Governance vs Decentralised Systems, Gold, Cash, Cryptocurrency

grarpamp grarpamp at gmail.com
Wed Aug 23 08:19:09 PDT 2017


https://www.reddit.com/r/btc/comments/6rr6uo/just_a_quick_reminder_why_bitcoin_was_invented_in/
231 comments

People used to pay each other in gold and silver. Difficult to
transport. Difficult to divide.
Paper money was invented. A claim to gold in a bank vault. Easier to
transport and divide.
Banks gave out more paper money than they had gold in the vault. They
ran “fractional reserves”. A real money maker. But every now and then,
banks collapsed because of runs on the bank.
Central banking was invented. Central banks would be lenders of last
resort. Runs on the bank were thus mitigated by banks guaranteeing
each other’s deposits through a central bank. The risk of a bank run
was not lowered. Its frequency was diminished and its impact was
increased. After all, banks remained basically insolvent in this
fractional reserve scheme.
Banks would still get in trouble.
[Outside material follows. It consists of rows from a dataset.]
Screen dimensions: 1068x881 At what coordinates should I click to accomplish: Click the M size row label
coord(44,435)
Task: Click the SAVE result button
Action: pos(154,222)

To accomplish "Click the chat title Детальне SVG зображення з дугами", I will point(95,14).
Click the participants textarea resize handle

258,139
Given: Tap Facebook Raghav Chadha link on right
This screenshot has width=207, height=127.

But now, if one bank got in
sufficient trouble, they would all be in trouble at the same time.
Governments would have to step in to save them.
All ties between the financial system and gold were severed in 1971
when Nixon decided that the USD would no longer be exchangeable for a
fixed amount of gold. This exacerbated the problem, because there was
now effectively no limit anymore on the amount of paper money that
banks could create.
>From this moment on, all money was created as credit. Money ceased to
be supported by an asset. When you take out a loan, money is created
and lent to you. Banks expect this freshly minted money to be returned
to them with interest. Sure, banks need to keep adequate reserves. But
these reserves basically consist of the same credit-based money. And
reserves are much lower than the loans they make.
This led to an explosion in the money supply. The Federal Reserve
stopped reporting M3 in 2006. But the ECB currently reports a yearly
increase in the supply of the euro of about 5%.
This leads to a yearly increase in prices. The price increase is
somewhat lower than the increase in the money supply. This is because
of increased productivity. Society gets better at producing stuff
cheaper all the time. So, in absence of money creation you would
expect prices to drop every year. That they don’t is the effect of
money creation.
What remains is an inflation rate in the 2% range.
Banks have discovered that they can siphon off all the productivity
increase + 2% every year, without people complaining too much. They
accomplish this currently by increasing the money supply by 5% per
year, getting this money returned to them at an interest.
Apart from this insidious tax on society, banks take society hostage
every couple of years. In case of a financial crisis, banks need
bailouts or the system will collapse.
Apart from these problems, banks and governments are now striving to
do away with cash. This would mean that no two free men would be able
to exchange money without intermediation by a bank. If you believe
that to transact with others is a fundamental right, this should scare
you.
The absence of sound money was at the root of the problem. We were
force-fed paper money because there were no good alternatives. Gold
and silver remain difficult to use.
When it was tried to launch a private currency backed by precious
metals (Liberty dollar), this initiative was shut down because it
undermined the U.S. currency system. Apparently, a currency
alternative could only thrive if “nobody” launched it and if they was
no central point of failure.
What was needed was a peer-to-peer electronic cash system. This was
what Satoshi Nakamoto described in 2009. It was a response to all the
problems described above. That is why he labeled the genesis block
with the text: “03/Jan/2009 Chancellor on brink of second bailout for
banks.”. Bitcoin was meant to be an alternative to our current
financial system.

So, if you find yourself religiously checking some cryptocurrency’s
price, or bogged down in discussions about the “one true bitcoin”, or
constantly asking what currency to buy, please at least remember that
we have bigger fish to fry.

We are here to fix the financial system.